TB - PPD Skin (Tuberculosis) Testing South Carolina

TB - PPD Skin (Tuberculosis) Testing South Carolina

FIRST: What is Tuberculosis? - (TB) is a bacterial infection that spreads through the air when an infected person coughs, speaks, or sings. The TB bacteria can remain airborne for several hours, and those who inhale the bacteria can become infected. This initial stage is called latent TB infection, where the person harbors the bacteria but does not show symptoms because the bacteria are inactive.

If you need TB testing in South Carolina, the U.S. Food and Drug Administration (FDA) approves two types of TB blood tests:

1) QuantiFERON®-TB Gold Plus (QFT-Plus) and the T-SPOT®. TB test (T-Spot). These TB blood tests, known as Interferon Gamma Release Assays (IGRAs), are more specific than the Tuberculin Skin Test (TST) and less likely to produce false positives. Additionally, TB blood tests in SC require only one visit to a healthcare provider.

2) The Tuberculin Skin Test (TST), or Mantoux test, is another method for TB testing in South Carolina. This test involves injecting a small amount of tuberculin fluid into the skin of the lower arm. If you are looking for PPD skin tests in Columbia, SC, this method is widely available and we do them at our two convenient offices in the Columbia SC area. The TST requires at least two visits to a healthcare provider, potentially extending to four visits over a 10 to 21-day period. During the follow-up visit, a healthcare worker checks for a reaction at the injection site. Firm swelling and redness may indicate a TB infection. If the patient does not return within 72 hours, the test must be repeated.

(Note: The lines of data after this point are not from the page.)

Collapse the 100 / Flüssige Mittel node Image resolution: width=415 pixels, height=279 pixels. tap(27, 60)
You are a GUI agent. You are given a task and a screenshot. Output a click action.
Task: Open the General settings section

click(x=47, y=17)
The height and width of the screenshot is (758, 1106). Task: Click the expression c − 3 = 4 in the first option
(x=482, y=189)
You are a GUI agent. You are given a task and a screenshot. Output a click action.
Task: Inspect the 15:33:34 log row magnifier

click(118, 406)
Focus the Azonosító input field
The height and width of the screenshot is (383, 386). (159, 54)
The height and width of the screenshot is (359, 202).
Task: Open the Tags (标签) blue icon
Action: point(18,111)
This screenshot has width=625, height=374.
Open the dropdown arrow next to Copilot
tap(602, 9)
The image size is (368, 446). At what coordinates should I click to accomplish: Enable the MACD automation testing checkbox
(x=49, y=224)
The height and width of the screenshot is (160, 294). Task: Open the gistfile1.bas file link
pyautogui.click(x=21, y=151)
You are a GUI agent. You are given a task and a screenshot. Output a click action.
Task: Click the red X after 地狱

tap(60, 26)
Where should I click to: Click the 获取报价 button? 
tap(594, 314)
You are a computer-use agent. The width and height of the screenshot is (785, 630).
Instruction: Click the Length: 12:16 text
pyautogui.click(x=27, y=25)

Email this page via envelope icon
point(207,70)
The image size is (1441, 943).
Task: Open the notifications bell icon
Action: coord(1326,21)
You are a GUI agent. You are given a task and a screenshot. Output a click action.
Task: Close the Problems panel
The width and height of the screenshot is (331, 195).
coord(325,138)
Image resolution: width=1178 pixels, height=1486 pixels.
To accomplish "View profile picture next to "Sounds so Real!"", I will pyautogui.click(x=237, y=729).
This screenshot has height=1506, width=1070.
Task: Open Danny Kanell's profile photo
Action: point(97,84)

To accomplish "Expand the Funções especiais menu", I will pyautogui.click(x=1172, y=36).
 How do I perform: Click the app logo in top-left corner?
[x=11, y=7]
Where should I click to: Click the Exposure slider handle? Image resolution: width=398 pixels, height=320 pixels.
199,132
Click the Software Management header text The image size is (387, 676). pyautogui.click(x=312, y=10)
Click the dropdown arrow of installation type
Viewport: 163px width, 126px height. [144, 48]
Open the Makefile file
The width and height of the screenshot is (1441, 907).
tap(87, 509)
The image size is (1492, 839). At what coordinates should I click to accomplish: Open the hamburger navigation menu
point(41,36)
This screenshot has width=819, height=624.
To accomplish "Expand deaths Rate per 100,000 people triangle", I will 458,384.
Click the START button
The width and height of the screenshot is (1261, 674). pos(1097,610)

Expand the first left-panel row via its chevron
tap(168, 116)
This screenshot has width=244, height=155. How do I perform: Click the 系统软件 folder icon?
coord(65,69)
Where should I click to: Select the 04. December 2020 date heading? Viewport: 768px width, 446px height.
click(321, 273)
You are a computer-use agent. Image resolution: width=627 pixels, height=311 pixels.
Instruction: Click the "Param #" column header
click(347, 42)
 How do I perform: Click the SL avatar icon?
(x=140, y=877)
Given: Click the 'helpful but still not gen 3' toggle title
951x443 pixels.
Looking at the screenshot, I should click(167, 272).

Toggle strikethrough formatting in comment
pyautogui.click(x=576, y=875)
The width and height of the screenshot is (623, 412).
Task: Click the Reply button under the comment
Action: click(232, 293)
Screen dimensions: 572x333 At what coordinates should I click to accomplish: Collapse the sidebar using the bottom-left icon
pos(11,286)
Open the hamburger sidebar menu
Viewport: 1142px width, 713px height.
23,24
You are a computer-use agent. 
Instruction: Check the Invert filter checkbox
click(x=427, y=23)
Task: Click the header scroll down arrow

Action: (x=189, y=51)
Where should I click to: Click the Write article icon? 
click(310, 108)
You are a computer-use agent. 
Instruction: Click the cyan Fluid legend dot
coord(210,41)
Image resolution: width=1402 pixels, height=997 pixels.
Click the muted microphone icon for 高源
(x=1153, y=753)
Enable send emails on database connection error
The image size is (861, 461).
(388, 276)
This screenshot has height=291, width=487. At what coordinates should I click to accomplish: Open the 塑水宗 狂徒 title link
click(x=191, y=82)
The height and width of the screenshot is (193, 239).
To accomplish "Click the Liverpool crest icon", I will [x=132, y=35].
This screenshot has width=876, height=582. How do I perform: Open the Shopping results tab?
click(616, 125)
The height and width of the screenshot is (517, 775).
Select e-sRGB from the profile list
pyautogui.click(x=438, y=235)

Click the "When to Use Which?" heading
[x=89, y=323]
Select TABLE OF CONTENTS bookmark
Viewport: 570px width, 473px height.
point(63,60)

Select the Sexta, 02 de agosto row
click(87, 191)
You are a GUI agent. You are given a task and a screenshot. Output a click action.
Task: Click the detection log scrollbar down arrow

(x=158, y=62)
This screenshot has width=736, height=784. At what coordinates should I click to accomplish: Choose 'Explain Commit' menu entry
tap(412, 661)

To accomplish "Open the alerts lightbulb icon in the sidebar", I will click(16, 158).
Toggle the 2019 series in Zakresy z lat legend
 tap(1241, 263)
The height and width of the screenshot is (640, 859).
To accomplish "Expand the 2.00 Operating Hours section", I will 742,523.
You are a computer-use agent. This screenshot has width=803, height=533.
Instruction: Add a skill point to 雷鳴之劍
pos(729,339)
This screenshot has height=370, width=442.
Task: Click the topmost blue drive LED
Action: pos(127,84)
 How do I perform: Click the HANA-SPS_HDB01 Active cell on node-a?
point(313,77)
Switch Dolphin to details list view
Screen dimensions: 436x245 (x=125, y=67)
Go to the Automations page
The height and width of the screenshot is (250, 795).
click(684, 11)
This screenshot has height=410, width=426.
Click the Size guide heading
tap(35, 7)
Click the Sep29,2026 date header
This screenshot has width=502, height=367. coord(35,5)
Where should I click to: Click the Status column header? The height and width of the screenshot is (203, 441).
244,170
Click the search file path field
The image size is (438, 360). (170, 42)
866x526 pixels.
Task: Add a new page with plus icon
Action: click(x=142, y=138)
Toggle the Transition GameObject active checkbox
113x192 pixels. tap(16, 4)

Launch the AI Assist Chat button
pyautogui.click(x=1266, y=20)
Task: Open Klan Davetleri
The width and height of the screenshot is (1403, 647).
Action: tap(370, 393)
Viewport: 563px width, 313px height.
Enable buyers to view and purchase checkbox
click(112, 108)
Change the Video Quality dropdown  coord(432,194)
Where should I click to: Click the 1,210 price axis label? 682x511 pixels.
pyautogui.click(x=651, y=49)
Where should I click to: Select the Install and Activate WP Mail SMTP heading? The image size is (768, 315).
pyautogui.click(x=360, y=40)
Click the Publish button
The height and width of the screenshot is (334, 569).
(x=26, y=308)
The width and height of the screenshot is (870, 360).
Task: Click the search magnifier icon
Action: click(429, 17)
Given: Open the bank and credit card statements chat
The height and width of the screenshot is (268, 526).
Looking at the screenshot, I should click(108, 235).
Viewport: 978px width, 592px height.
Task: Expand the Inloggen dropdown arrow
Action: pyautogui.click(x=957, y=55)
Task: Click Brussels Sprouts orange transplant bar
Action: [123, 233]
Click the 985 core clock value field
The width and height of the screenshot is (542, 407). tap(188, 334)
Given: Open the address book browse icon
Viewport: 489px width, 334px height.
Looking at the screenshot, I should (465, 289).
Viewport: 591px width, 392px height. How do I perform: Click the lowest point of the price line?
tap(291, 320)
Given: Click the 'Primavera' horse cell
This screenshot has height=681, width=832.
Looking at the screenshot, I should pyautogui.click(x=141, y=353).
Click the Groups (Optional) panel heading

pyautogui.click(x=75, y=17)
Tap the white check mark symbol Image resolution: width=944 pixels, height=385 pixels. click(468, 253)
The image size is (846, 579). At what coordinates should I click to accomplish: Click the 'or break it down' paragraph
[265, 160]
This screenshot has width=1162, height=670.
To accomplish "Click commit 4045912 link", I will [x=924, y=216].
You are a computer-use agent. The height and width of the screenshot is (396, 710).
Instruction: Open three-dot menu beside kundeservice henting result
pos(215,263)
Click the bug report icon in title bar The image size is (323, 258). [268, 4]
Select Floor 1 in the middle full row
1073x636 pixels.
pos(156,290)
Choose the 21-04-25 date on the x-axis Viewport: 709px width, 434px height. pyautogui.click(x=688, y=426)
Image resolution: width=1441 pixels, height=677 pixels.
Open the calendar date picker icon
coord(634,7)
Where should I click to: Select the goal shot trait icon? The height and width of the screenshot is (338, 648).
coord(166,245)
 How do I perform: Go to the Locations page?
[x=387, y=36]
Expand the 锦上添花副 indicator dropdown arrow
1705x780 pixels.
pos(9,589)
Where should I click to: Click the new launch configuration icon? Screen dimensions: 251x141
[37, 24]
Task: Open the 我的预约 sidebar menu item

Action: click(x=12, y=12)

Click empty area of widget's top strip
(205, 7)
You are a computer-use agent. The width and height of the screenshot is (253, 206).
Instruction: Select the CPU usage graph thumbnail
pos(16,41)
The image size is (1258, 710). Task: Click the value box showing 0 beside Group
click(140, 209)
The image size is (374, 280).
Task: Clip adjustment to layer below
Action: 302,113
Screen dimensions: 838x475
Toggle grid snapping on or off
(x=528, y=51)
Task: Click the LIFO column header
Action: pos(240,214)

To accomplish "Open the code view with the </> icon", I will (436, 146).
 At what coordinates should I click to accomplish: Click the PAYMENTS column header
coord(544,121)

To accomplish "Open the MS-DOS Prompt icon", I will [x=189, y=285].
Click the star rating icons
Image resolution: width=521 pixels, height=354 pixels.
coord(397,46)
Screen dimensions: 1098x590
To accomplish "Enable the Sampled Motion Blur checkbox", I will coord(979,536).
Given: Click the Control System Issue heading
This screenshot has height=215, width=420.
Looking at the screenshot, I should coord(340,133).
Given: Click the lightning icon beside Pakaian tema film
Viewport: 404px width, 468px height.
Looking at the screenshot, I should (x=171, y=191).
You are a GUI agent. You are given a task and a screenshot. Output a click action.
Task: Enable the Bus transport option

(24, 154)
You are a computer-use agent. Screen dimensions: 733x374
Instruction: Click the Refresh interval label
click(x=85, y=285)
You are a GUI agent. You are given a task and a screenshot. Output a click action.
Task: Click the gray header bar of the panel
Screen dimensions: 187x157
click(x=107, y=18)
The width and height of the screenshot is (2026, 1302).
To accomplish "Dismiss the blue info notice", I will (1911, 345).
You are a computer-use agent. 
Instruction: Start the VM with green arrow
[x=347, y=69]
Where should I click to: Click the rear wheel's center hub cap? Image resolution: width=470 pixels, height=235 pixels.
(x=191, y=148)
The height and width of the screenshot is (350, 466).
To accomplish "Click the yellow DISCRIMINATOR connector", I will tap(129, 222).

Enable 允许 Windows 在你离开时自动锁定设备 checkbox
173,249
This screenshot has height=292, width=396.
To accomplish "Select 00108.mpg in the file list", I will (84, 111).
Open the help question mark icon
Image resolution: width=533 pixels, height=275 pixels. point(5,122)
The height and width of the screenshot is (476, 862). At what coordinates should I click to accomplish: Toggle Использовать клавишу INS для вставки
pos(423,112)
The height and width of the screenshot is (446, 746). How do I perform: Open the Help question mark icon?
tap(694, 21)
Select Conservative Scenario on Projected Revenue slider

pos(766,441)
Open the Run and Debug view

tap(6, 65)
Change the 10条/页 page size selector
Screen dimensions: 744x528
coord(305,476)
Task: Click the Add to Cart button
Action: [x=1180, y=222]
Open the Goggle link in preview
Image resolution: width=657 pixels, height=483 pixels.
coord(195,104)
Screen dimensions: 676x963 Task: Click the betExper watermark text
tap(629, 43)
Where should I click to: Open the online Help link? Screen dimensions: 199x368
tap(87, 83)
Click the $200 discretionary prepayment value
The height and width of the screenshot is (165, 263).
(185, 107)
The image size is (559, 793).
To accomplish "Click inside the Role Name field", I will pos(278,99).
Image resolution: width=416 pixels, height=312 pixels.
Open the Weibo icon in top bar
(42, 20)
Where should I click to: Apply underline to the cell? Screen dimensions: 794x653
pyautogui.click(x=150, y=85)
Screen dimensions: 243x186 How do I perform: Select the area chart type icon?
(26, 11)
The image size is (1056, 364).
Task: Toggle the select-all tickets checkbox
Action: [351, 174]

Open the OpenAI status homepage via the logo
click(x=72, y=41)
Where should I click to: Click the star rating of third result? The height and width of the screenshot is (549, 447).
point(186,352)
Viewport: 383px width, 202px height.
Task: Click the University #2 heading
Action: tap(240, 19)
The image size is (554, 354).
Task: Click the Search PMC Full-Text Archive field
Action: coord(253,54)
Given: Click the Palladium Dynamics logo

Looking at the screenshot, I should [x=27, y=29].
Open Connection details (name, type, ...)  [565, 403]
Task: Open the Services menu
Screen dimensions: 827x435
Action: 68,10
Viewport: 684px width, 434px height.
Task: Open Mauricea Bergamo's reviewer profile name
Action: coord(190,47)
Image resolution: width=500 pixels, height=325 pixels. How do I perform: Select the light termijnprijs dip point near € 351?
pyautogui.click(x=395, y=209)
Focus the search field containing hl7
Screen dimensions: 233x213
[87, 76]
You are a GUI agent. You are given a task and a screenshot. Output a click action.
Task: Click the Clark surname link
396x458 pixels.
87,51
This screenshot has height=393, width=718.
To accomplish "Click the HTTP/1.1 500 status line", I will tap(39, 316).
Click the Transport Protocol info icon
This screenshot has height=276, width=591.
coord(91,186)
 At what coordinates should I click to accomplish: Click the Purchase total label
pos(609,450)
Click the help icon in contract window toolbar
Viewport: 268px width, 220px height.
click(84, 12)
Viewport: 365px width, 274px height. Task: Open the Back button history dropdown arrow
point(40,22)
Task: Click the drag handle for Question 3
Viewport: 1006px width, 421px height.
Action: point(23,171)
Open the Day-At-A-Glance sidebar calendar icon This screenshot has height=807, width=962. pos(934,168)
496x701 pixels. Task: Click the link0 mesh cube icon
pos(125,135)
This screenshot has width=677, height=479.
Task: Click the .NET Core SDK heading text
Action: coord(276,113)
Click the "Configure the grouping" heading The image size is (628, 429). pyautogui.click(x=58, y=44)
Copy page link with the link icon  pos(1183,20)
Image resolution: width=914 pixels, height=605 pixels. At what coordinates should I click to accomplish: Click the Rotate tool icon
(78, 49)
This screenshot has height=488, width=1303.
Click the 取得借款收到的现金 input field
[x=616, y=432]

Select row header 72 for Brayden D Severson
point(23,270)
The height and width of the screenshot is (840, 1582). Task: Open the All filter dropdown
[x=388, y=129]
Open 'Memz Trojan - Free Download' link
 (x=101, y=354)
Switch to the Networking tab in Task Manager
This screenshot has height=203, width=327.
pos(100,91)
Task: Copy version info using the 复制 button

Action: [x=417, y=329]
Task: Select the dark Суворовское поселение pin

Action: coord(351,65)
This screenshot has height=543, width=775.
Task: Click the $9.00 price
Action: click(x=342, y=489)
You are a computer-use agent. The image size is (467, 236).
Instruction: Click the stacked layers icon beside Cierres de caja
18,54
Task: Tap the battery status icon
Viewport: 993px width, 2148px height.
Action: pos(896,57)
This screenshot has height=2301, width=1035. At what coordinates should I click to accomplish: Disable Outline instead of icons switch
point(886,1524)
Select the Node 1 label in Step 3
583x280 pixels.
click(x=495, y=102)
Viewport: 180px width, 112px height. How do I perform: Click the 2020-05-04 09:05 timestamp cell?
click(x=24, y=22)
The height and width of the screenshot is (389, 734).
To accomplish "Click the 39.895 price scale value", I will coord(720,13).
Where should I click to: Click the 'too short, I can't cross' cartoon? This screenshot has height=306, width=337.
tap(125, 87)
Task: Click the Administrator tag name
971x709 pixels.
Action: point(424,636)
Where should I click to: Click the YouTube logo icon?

PPD Testing - PPD stands for purified protein derivative. The positive immunologic response to PPD antigen. Other commonly used terms include the Mantoux test, a.k.a TB skin test, and PPDs. The PPD test in South Carolina measures the immune system's response to the PPD solution, which contains a protein derived from the bacteria that causes TB, Mycobacterium tuberculosis. If a person has been exposed to TB bacteria, their skin will react to the antigens by developing a firm, red bump at the injection site within three days. A healthcare worker will then measure the bump or swelling and determine if the skin test reaction is positive or negative.